[How to complete this task] Using the data below, copy every line that contains the word "width".

[Data provided]
<<<<

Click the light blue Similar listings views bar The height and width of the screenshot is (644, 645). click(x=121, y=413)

>>>>
<<<<

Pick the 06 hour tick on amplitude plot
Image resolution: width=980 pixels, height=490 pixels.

>>>>
<<<<

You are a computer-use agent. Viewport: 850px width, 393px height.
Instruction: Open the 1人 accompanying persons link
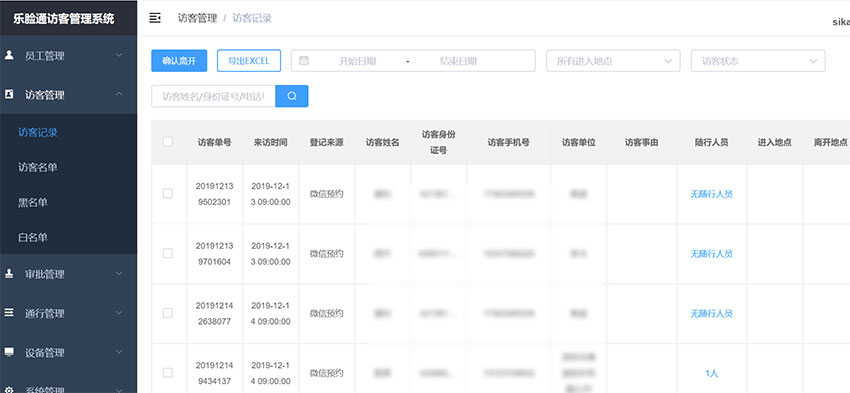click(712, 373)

>>>>

[Solution below]
Click the light blue Similar listings views bar The height and width of the screenshot is (644, 645). click(x=121, y=413)
Image resolution: width=980 pixels, height=490 pixels.
You are a computer-use agent. Viewport: 850px width, 393px height.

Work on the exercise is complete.